> **Instructions to follow**: In the material below, find every line containing "tree" and copy that line.

> **Exercise data**:
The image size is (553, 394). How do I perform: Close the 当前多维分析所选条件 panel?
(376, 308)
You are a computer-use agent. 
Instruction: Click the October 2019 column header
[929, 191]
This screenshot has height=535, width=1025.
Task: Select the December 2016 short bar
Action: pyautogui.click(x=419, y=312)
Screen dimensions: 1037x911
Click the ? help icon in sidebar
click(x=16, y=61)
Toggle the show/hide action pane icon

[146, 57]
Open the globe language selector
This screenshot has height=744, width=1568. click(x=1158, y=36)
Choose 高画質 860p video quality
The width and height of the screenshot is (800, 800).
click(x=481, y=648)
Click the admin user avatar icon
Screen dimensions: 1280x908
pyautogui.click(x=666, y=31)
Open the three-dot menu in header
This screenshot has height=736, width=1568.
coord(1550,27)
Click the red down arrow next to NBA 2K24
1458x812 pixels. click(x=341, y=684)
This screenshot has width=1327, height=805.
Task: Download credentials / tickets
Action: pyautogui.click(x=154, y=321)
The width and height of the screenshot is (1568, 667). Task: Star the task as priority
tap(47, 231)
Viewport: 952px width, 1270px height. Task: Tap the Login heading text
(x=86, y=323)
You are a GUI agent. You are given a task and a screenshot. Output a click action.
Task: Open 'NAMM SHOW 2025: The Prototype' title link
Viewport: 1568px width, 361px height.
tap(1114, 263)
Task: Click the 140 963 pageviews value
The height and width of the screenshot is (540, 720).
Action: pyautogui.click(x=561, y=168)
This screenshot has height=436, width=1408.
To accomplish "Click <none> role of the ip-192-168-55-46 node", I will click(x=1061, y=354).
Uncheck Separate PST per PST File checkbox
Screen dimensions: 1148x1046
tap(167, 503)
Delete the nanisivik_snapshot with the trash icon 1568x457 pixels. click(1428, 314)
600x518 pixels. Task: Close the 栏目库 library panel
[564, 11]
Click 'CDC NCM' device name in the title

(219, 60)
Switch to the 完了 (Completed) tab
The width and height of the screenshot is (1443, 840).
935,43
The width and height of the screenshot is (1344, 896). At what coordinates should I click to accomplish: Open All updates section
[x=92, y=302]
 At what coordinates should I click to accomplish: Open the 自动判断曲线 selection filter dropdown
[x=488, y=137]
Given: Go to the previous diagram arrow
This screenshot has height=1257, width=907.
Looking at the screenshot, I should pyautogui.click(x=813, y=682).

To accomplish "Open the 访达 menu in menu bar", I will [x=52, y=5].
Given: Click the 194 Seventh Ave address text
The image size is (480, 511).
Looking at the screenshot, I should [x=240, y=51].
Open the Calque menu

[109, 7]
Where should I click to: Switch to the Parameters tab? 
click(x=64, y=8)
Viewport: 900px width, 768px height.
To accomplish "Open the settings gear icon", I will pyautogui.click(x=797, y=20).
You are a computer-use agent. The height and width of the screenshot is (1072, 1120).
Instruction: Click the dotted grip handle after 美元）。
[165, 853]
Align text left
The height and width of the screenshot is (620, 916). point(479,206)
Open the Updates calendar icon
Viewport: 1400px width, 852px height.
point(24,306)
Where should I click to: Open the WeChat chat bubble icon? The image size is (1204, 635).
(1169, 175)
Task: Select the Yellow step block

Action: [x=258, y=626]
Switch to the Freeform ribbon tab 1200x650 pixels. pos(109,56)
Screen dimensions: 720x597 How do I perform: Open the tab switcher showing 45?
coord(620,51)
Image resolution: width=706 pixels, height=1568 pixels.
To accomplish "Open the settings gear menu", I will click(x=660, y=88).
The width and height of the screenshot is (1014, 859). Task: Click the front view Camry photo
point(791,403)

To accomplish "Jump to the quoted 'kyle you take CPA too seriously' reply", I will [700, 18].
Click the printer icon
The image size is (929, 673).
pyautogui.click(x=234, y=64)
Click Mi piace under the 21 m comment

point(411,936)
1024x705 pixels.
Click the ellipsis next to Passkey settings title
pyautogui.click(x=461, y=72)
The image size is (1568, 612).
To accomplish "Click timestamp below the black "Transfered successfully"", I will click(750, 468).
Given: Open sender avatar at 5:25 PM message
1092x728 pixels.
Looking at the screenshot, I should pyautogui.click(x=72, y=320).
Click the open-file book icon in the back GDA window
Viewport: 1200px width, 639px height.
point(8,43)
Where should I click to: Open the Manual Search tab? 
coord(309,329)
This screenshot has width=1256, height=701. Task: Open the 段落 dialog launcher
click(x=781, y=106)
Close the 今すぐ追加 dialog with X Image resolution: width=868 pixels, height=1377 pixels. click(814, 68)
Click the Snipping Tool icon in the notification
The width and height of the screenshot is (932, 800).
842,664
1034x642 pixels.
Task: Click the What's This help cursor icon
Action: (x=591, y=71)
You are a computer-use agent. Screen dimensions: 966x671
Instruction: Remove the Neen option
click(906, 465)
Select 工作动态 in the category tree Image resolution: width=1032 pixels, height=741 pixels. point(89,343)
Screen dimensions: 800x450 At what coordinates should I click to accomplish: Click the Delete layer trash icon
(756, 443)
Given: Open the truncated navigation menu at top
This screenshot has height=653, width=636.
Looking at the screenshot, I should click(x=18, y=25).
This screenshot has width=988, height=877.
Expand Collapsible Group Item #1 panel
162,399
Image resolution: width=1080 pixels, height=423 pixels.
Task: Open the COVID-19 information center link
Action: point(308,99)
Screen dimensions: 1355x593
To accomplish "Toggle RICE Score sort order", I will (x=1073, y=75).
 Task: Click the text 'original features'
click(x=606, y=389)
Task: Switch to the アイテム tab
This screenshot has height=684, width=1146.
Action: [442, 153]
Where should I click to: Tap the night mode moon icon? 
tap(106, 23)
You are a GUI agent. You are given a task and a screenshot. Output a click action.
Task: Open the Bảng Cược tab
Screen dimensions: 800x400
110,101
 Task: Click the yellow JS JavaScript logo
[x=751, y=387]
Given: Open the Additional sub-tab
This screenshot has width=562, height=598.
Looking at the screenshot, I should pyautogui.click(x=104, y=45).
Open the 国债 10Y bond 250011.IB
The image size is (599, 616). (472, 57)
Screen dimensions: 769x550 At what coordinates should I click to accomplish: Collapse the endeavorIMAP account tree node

> **Answer space**:
Select 工作动态 in the category tree Image resolution: width=1032 pixels, height=741 pixels. point(89,343)
Screen dimensions: 769x550 At what coordinates should I click to accomplish: Collapse the endeavorIMAP account tree node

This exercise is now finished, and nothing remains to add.